** begin Provided entries **

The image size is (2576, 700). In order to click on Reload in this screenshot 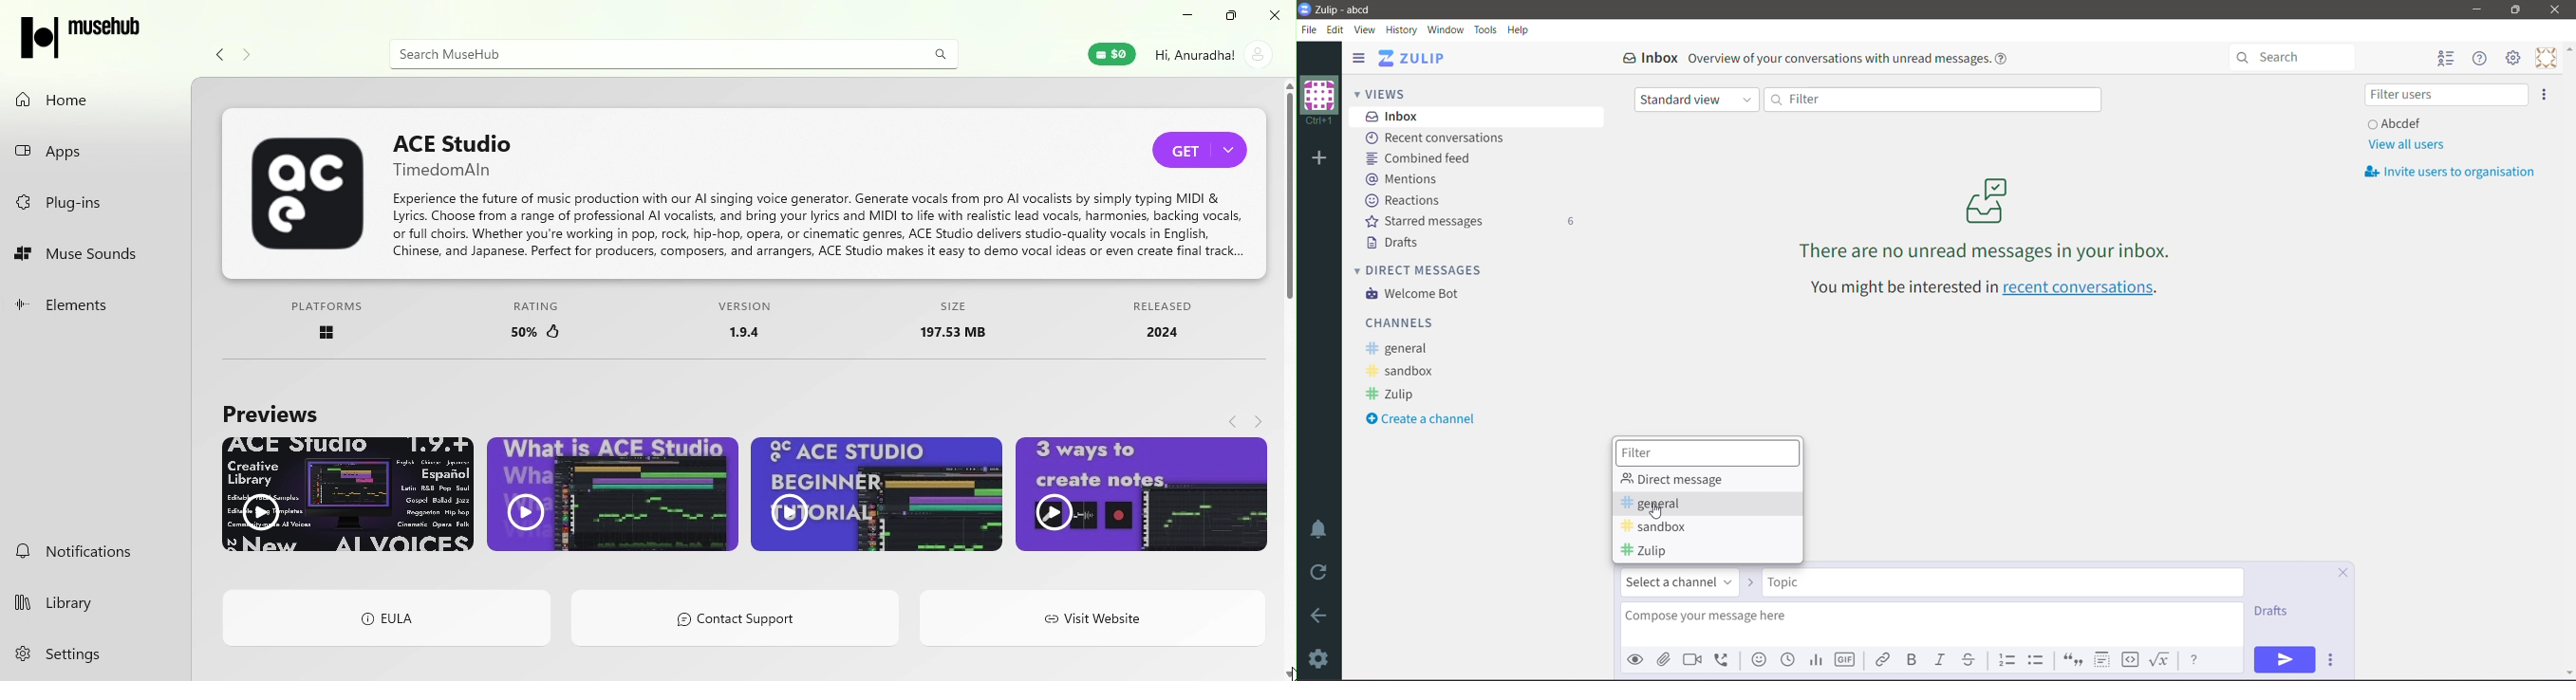, I will do `click(1321, 572)`.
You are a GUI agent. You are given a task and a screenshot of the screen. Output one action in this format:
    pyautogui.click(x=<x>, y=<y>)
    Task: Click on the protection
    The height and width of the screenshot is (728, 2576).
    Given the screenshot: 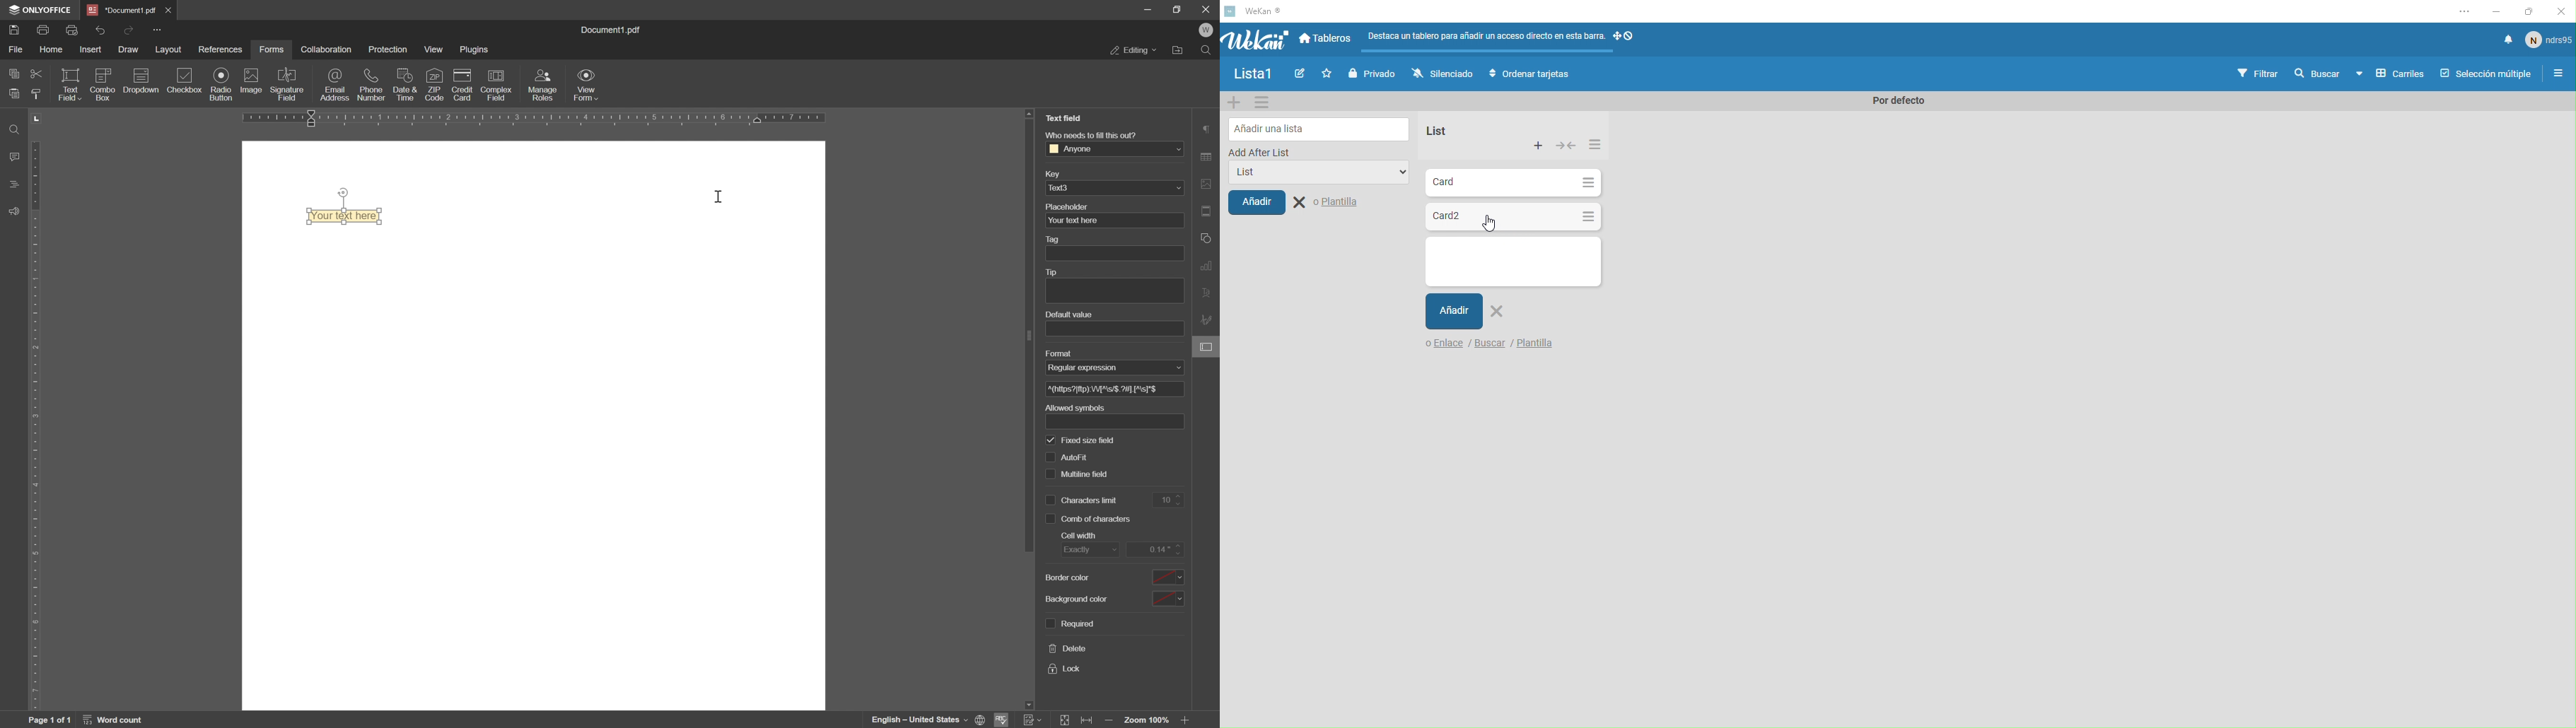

** end Provided entries **

Written problem>
Reproduce the records verbatim, starting at the line containing "You are a GUI" and continuing through the end of the records. Omit the pictures from your answer.

Correct output>
You are a GUI agent. You are given a task and a screenshot of the screen. Output one action in this format:
    pyautogui.click(x=<x>, y=<y>)
    Task: Click on the protection
    The height and width of the screenshot is (728, 2576).
    Given the screenshot: 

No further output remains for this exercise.